It’s no secret how much I love when technology can be used in a way that makes my life better. That is a huge passion of mine. But the more we allow technology into our lives, we also have to consider the consequences. Meaning, there’s the possibility that by allowing technology to do something for us, we are potentially exposing ourselves. In life, we will come up against risks. Some good, and some bad. But when we take a risk, we generally have an idea of what two possible outcomes could be. Where am I going with this? Well, if we allow technology into our lives in a way that exposes ourselves, are we giving up the ability to take that risk?
To make this a little bit more clear – think of any number of security breaches that occurred over the last year or two. As individuals, we signed up for the service or signed off on the data sharing. But in not knowing the true intent of how that data was going to be used, essentially, we gave up that right to take that risk. Maybe this seems a bit off topic, but I think you’ll see where I’m going with this soon.
Google Maps has added a feature that now shares your battery life with a friend if you share your location with them. This feature was first discovered about a year ago when it was included as a feature in Google Maps beta for Android. It’s now available in both iOS and Android and is available outside of the United States. The intention of the feature is to provide information to your friend, in case you’re running late or they can’t get in touch with you and you’re on your way to meet them. I definitely see the benefit of this from the perspective of a parent, for example. But outside of that kind of relationship, who really has the right to know where you are and how much battery you have left?
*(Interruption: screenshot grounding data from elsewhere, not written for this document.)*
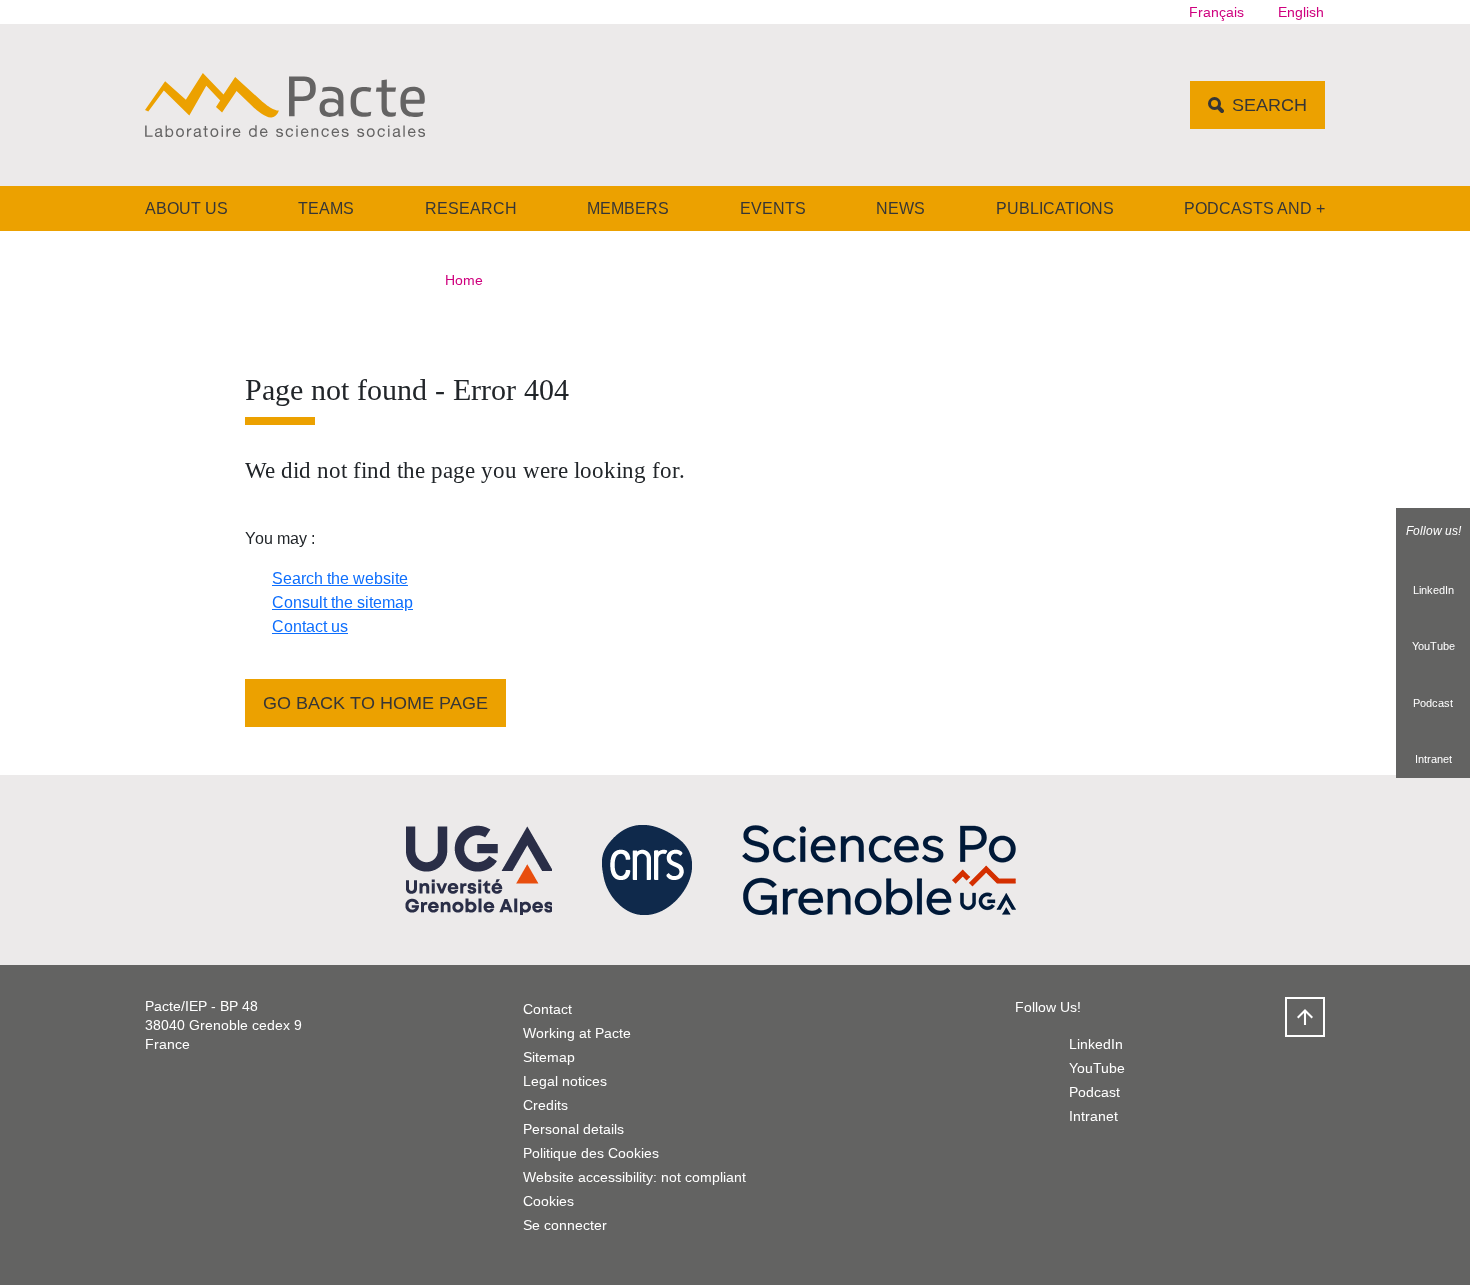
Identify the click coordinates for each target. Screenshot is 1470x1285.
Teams (326, 208)
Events (773, 208)
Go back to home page (375, 703)
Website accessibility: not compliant (634, 1177)
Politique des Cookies (591, 1153)
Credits (545, 1105)
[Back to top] (1305, 1017)
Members (628, 208)
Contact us (310, 626)
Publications (1055, 208)
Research (471, 208)
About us (186, 208)
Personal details (573, 1129)
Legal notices (565, 1081)
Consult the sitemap (342, 602)
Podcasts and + (1254, 208)
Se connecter (565, 1225)
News (900, 208)
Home (464, 280)
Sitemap (549, 1057)
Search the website (340, 578)
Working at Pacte (577, 1033)
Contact (547, 1009)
I’m not trying to be skeptical of this feature. Nor am I trying to suggest that there is something nefarious to this, to begin with. But I am a little taken aback that this is a feature to begin with. Yes, you have to give permission to share your location in the first place, but is it also necessary to know your battery status? Maybe I’m blowing this out of proportion. Maybe it’s not that big of a deal in the long run, but I don’t necessarily see how this is going to be beneficial outside of the parent example that I suggested above.
Given all the issues we’ve seen with security over the last couple of years, is this a way for someone, somewhere to access your phone and location without you knowing? That’s not to suggest that anyone other than you and your friend have access to that information. But it is a question that I think we all should be considering right now, isn’t it? I for one, doubt I’ll be using this feature, and I’m normally not this skeptical about anything. But for some reason, I’m on high alert right now when it comes to personal privacy and security. Maybe you should be too.